Federal Mortgage Bank disburses additional 8,700 homes, N112 billion in three years

NHF collections increased by 80% or N186 billion to reach a cumulative amount of N418 billion as of September.



In a bid to boost the delivery of affordable housing for Nigerians, the Federal Mortgage Bank of Nigeria (FMBN) has disclosed that it spent an additional sum of N112 billion and built additional 8,700 new homes between 2017 and 2020.

This information was revealed in a statement issued by the Head, Corporate Communications Group of the Federal Mortgage Bank of Nigeria, Mr. Lawal Isa, on behalf of the Managing Director, Mr. Ahmed Dangiwa.
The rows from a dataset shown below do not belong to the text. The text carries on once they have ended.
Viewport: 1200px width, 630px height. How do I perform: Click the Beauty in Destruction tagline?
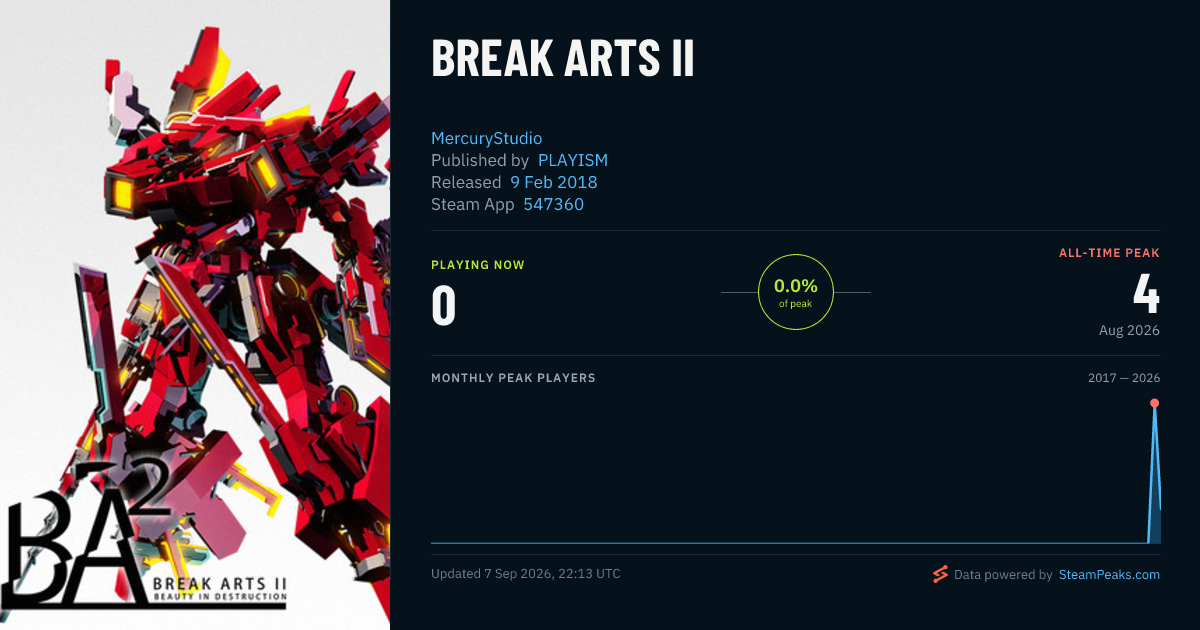pos(219,597)
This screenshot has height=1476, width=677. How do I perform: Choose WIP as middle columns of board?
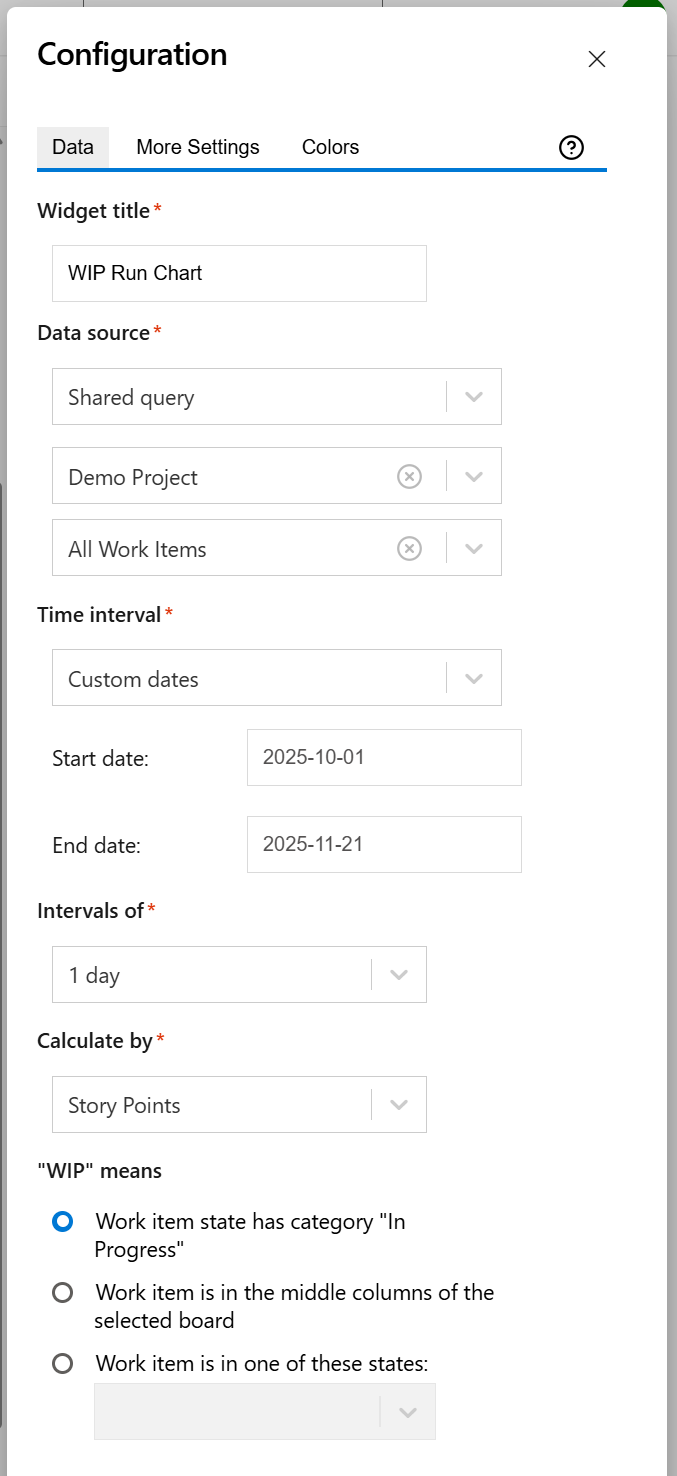[x=62, y=1292]
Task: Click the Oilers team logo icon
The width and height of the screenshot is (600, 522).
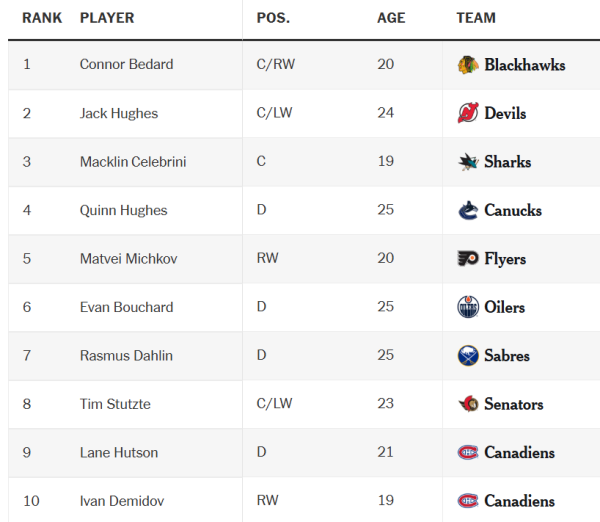Action: [467, 307]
Highlights of the statement:


  • The total sum of N265 billion has been disbursed as housing fund by the Federal Mortgage Bank of Nigeria. This sum indicates an increase of N112 billion or 74%, up from N152.5 billion disbursed by the institution as of 2017.
  • About 8,700 new homes have been built between 2017 and 2020, representing a growth of 43 percent to attain a cumulative of 29,133 funded housing units.
  • Within the period, the National Housing Fund (NHF) collections increased by 80% or N186 billion to reach a cumulative amount of N418 billion as of September.
  • Home renovation micro-loans increased by over 2,000% from about 2,600 loans to about 56,000 loans in the last three years.
  • About 570,000 contributors had been added to attain a contributor base of over 5.1 million NHF subscribers.
  • 34 out of the 36 states of the Federation were compliant regarding workers’ contributions, with five states resuming contributions within the past three years.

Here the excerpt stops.